Daftar Tugas:
1 - Jawablah pertanyaan berikut berdasarkan artikel tentang musik rasa Jawa.
(a) Judul lagu apa yang diberikan grup Nazareth saat berkunjung ke Bali?
(b) Istilah apa saja yang disebut ada dalam dunia musik dan industri rekaman?
(c) Dari mana sampai mana musik Jawa beredar luas di wilayah yang banyak didiami orang Jawa?
2 - Tuliskan lanjutan artikel tentang musik rasa Jawa, mulai setelah kalimat terakhir yang ditampilkan.

Teks yang Diberikan:

^^^^^^^^^^^^^^^^

Baca berita tanpa iklan. Gabung Kompas.com+

Hip Hop dan Bossanova Rasa Jawa

Kompas.com - 19/09/2008, 23:18 WIB

Oleh Pepih Nugraha

Saat berkunjung ke Bali, grup Nazareth memberi salah satu judul lagunya Java Blues. Sebagai sebuah genre, irama blues sangat kental terasa, meski mereka kelompok musik beraliran rock. Dalam dunia musik dan industri rekaman, ada istilah hip hop Jawa, jazz Jawa, atau bossanova Jawa. "Rasa" Jawa itu ada meski menggunakan "media" hip hop atau bossanova.

Ia dikemas dalam rekaman suara dan gambar berbentuk kaset atau cakram digital, baik CD maupun VCD. Peredarannya sebagian besar di Pulau Jawa, mereka yang bersinggungan dengan bahasa dan budaya Jawa.

Sebelum pembajakan merajalela, peredarannya bisa menembus batas provinsi maupun negara. Di mana orang Jawa banyak mendiami sebuah wilayah, di sanalah musik Jawa beredar luas, mulai dari Sumatera Utara sampai Suriname.

^^^^^^^^^^^^^^^^

Bahan Terkumpul:
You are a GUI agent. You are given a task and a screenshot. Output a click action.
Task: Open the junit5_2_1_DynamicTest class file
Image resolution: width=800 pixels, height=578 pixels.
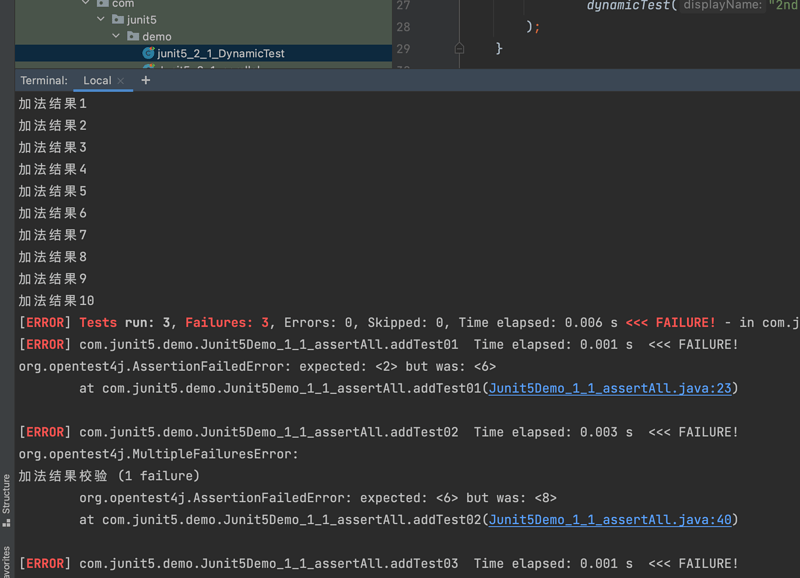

^^^^^^^^^^^^^^^^

Jawaban:
1 -
(a) Java Blues.
(b) Hip hop Jawa, jazz Jawa, dan bossanova Jawa.
(c) Mulai dari Sumatera Utara sampai Suriname.

2 -
Salah seorang yang tak terlalu ambil pusing dengan merajalelanya para pembajak dan terus berupaya agar anak-anak muda tak kehilangan akar budaya Jawa-nya, setidaknya tetap bersenandung lirik Jawa dengan irama hip hop, jazz atau bossanova adalah Wandy Gaotama.

Dia pemilik Indo Music Record (IMC) yang berbasis di Semarang, Jawa Tengah. Ia mengkhususkan diri memproduksi musik Jawa dalam berbagai irama. Dari tangannya lahir kaset maupun CD bossanova Jawa yang sudah mencapai tiga volume. Juga lahir hip hop Jawa yang dibawakan dua remaja, Arif dan Aska, dengan pelesetan liriknya yang menjungkirbalikkan realitas.

Pernah pula Wandy melahirkan "congdut" alias keroncong dangdut, spa Jawa dan house music. Kini yang sedang dalam penggodokan dapur rekaman adalah orkestra Jawa dan fussion Jawa. Semua menggunakan unsur Jawa, baik alat musik maupun bahasa. Jadilah sarongdan bonang menyelinap dalam komposisi orkestra bertajuk Walangkekek.

Uniknya, orkestra di sini bukanlah kumpulan musisi dengan alat musiknya masing-masing, tetapi sekadar perpaduan alat musik yang
direkam bertahap di dapur mixing, yang digarap penata musik Steve Handoyo. "Dari segi bisnis, belum banyak diharapkan, apalagi harus menghadapi pembajakan. Tetapi saya punya misi, melestarikan musik Jawa. Mungkin terlalu melangit, paling tidak agar anak-anak muda Jawa tidak meninggalkan kejawaannya," kata Wandy pekan lalu.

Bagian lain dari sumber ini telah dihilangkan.